The two are inseparable—their humility, their Hoyacentric rhetoric, even their silence.
“Neither one of us likes to yap too much,” Thompson said at the team’s media day. “But Jon Wallace is someone that I trust. I trust him with the game. I trust him with doing things. I trust Jon Wallace as someone that gives you an honest day’s effort. I think we have had a pretty good relationship from the beginning.”
The beginning for these two seems unlikely now, seeing as the two men have nothing but praise for each other. Even as Thompson’s first real recruit (the rest of the class of 2008 was brought to Georgetown by former coach Craig Esherick), Wallace wasn’t immediately in line to become his coach’s right-hand man.
From an 80-acre farm in rural Alabama to the cobblestoned roads of Georgetown, Wallace followed Thompson on an uncertain ride. Wallace was promised plenty of playing time with Thompson at Princeton, but after Thompson took the Georgetown job in 2004, Wallace followed—and was designated a walk-on.
“In trying to get him to come here, I told him he’d never play,” Thompson said. “Now he hardly ever comes out.”

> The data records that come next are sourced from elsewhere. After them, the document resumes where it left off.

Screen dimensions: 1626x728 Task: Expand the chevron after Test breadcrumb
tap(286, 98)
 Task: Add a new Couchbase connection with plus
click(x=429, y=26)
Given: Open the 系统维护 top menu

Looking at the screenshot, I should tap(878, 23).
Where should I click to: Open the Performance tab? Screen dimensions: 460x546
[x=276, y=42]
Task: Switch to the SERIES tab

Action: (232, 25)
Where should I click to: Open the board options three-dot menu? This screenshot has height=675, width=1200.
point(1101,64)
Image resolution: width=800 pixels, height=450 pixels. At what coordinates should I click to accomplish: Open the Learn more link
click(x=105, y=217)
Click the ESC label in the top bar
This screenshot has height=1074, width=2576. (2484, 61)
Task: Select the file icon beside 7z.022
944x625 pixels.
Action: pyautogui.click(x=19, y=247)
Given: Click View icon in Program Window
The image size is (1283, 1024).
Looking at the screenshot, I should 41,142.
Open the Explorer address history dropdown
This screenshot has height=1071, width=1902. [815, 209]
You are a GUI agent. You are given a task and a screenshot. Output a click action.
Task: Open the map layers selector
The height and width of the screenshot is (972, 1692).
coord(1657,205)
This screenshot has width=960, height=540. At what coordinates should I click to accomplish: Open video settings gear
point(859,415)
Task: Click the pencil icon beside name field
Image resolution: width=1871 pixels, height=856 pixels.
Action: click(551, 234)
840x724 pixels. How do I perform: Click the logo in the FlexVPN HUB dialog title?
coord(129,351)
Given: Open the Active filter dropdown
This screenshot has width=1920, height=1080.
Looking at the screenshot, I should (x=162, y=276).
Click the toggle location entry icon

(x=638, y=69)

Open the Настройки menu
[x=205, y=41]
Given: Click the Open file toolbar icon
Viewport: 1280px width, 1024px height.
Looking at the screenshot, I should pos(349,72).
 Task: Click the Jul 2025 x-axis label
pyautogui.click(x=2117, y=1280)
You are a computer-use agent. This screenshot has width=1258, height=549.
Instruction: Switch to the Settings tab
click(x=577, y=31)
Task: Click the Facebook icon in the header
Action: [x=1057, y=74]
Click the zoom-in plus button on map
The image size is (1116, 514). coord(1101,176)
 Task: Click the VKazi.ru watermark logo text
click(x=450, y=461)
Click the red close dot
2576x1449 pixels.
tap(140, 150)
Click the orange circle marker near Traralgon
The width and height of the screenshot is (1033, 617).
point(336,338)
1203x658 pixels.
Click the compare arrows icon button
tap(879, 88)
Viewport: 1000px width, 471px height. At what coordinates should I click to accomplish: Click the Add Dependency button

Wallace has been starting since his first year as a Hoya—despite his coach’s predictions—and hasn’t looked back since earning a scholarship. He has led his team to consecutive NCAA tournament births that landed them in the Sweet Sixteen and Final Four. Before last season, many perceived the young guard who was supposed to play Ivy-league ball as a skill-less brain on the floor, successful simply because he does not make mistakes. But his abilities are not to be discounted. He made half of the shots he took last year and led the talented Big East in three-point accuracy at 49 percent.
Shooting over a broom held high by his mother in gyms back in Alabama gave him his high-arching shot, but Thompson can take a little more of the credit for the rest of his game. Wallace is the coach on the floor. The players know it. And in arenas like the raucous Carrier Dome, Thompson knows it too. It’s all on Jon, and he’s fine with that.
“I trust his instincts,” Thompson said. “I trust the person that he is. He usually makes the right decisions, and very seldomly does he take a shot that I don’t think is going in.”
“Jon is a great coach on the floor,” backcourt-mate Jesse Sapp said. “I think Jon sees the floor better than a lot of people think. We call a timeout and Jon talks about what he sees. We go with that. Coach goes with that, and we score.”
When sophomore forward DaJuan Summers was pressed on the similarities between his coach on the sidelines and his general on the floor, he conceded their likenesses with a laugh. “He’s kind of like a baby Coach, I’ll say that.”
Like a mini-Thompson, Wallace has learned the coach’s craftiness, both on the court and with the media. It’s not that he’s got a pull-string on his back, it’s just that he’s eaten all the humble pie that comes with a career under Thompson.
“Forget everything that happened last year,” Wallace said, punctuating his statement with a quick chuckle like his coach tends to do.
It’s not an unconscious imitation either. Wallace understands that much of their success lies in relaying his coach’s basketball ideals.
“Coach and I talk all the time,” said Wallace. “Me being in the position I am, I try to grasp the mentality that he has and his structure of doing things and carry that over to the floor.”
If Thompson’s biased praise isn’t enough, just listen around the league.
“The X-factor for them is Jonathan Wallace,” Cincinnati coach Mick Cronin said. “The way he shoots the ball, the way he runs the team. He’s probably the best pure point-guard in our league as far as efficiency in doing his job.”
“The person that doesn’t get nearly enough credit, not only in our league, but in the entire country is Jonathan Wallace,” Marquette coach Tom Crean said. “Look at him last year, with what Jeff Green and Roy did, and what the freshman did. Jon Wallace is the one that makes everything go.”